「よし、今回はあの崩れかけた塔だ」ラーンが地図を指さした。イシェは眉間に皺を寄せた。「また危険な場所かい?あの塔は噂で呪われているって聞いたぞ」
「そんなの迷信だ!俺には関係ないわ」ラーンは豪快に笑った。「ほら、テルヘルさんも一緒じゃないか?」
テルヘルは薄暗い顔色で頷いた。彼女の目は、まるで塔の影の中に何かを見据えているようだった。
ビレーを出発した一行は、荒れ果てた街道を進むにつれ、空気が重くなっていった。ラーンの明るい声も、イシェの慎重な問いかけも、全てがどこか遠くで響いているようだった。

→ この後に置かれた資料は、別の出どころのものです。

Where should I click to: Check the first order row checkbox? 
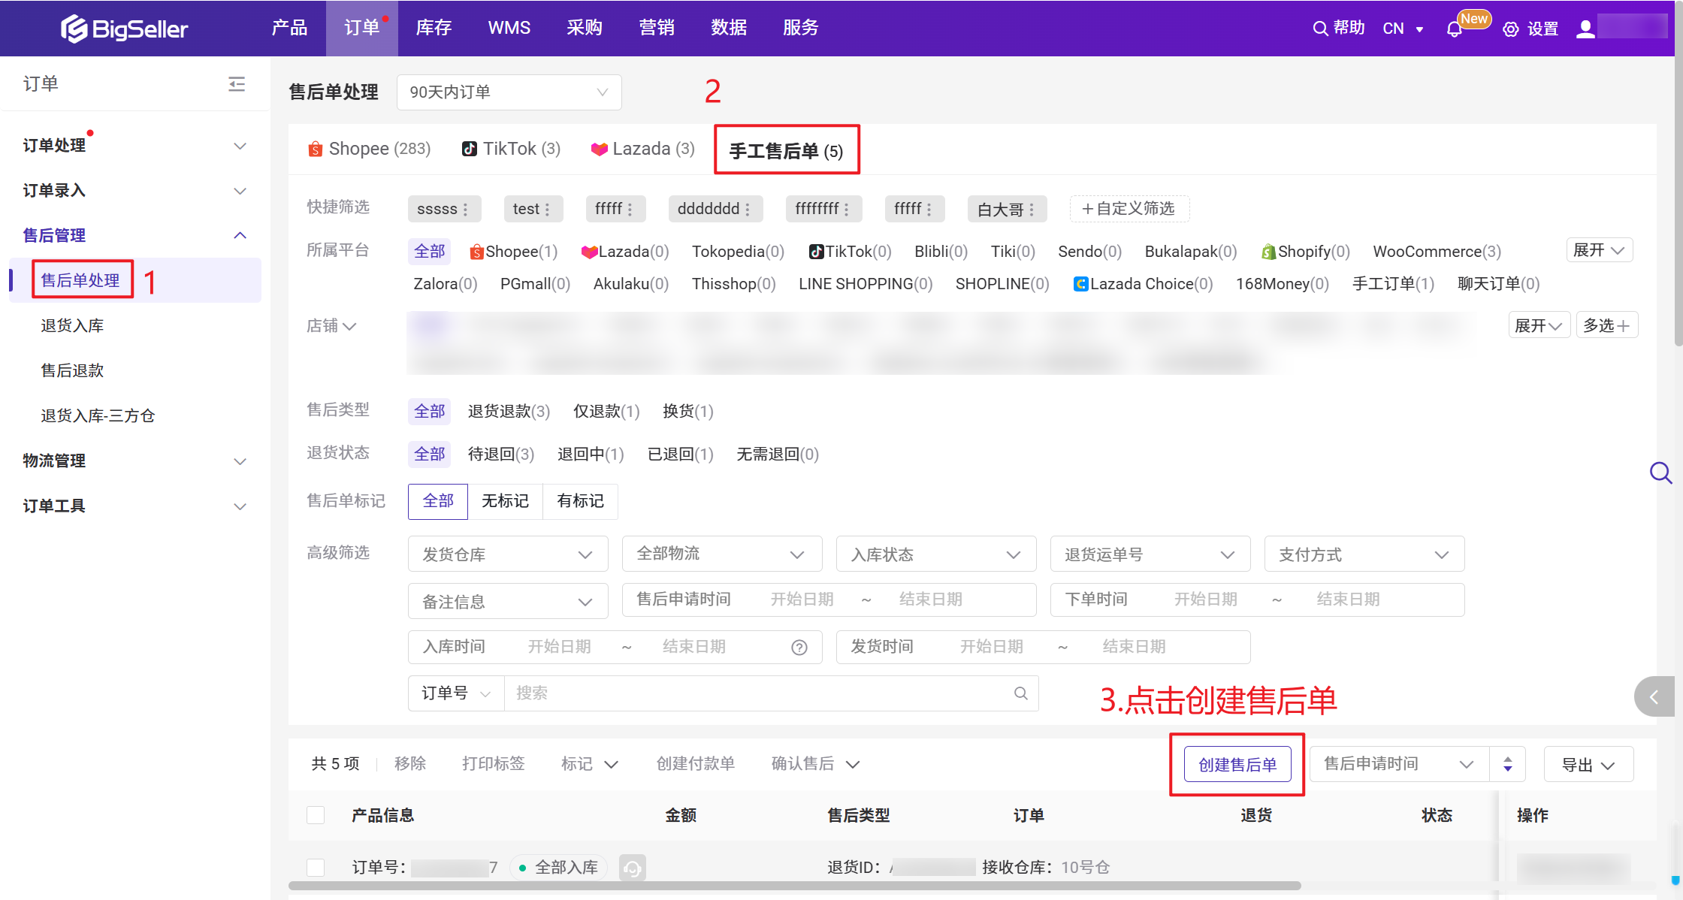pos(316,868)
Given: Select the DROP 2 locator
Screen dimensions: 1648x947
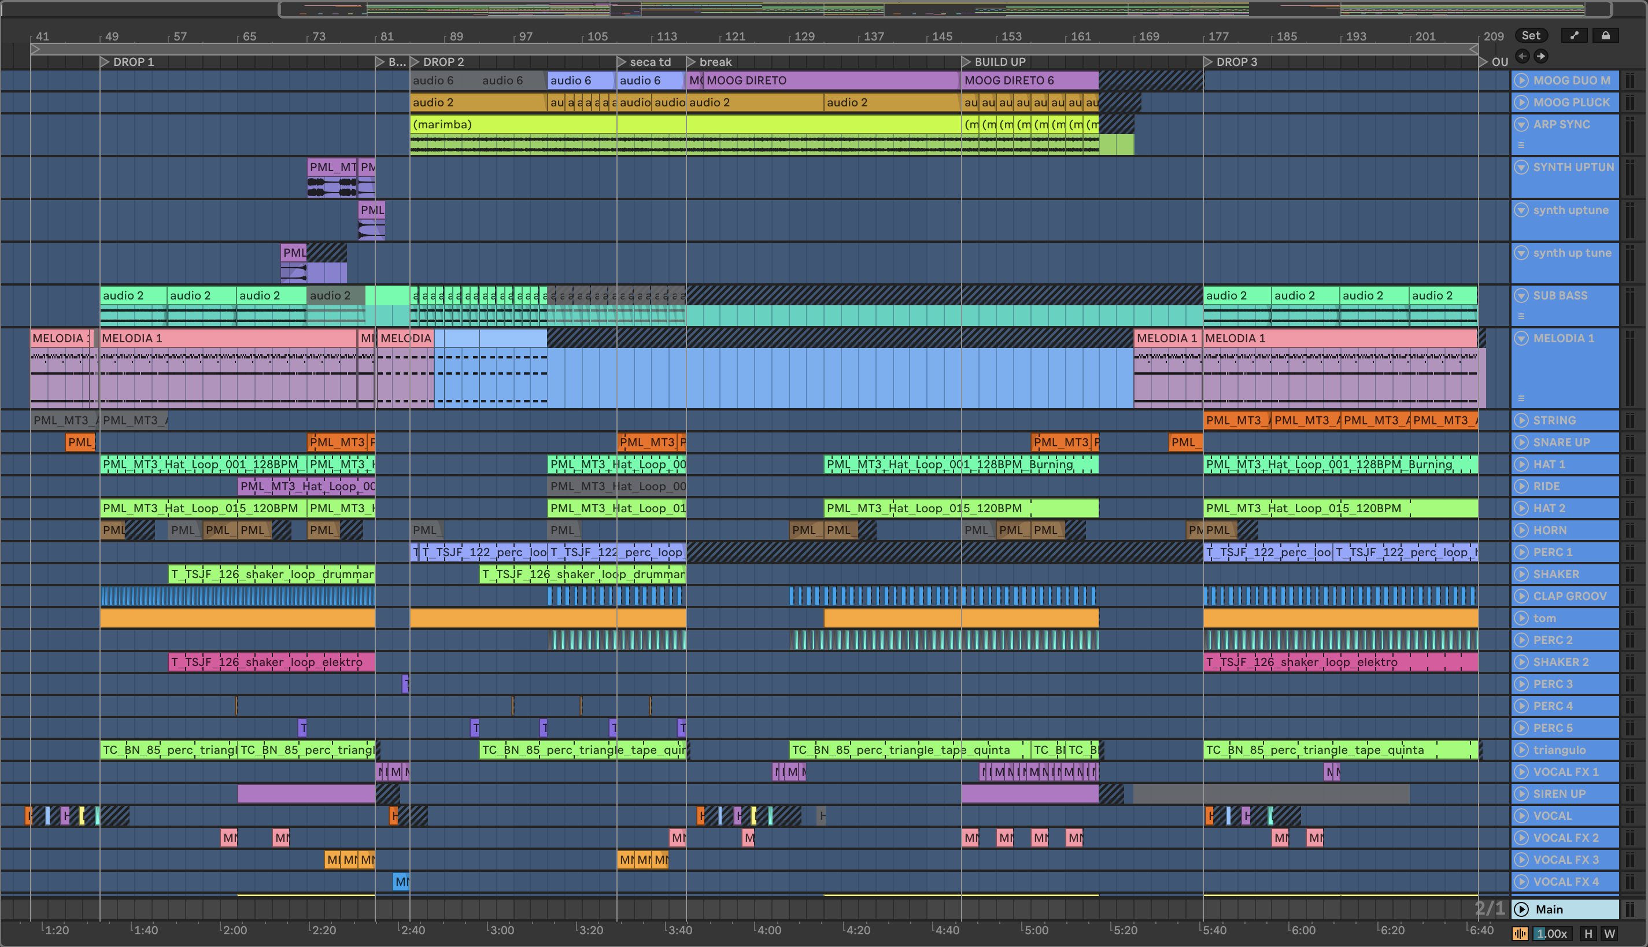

塔に近づくにつれて、不気味な静けさに包まれた。崩れた石造りの壁には、何かの影がわずかに動いているように見えた。イシェは背筋を凍らせた感覚に襲われた。「何かいる…!」
「どうした?イシェ」ラーンの問いかけに、イシェは言葉を失った。その時、塔の上から不規則な音が響き渡った。まるで石が転げ落ちるような音だった。
ラーンは剣を抜いた。「何者だ!出てみろ!」
しかし、塔からは返答はなかった。ただ、空気がより一層重くなり、まるで何かが呼応するように、イシェの心臓が激しく鼓動し始めた。
テルヘルは静かに剣を構えた。「警戒しろ。何かが近づいている」
ラーンの背筋に冷たいものが走った。彼はイシェと目配せし、塔へとゆっくりと足を踏み入れた。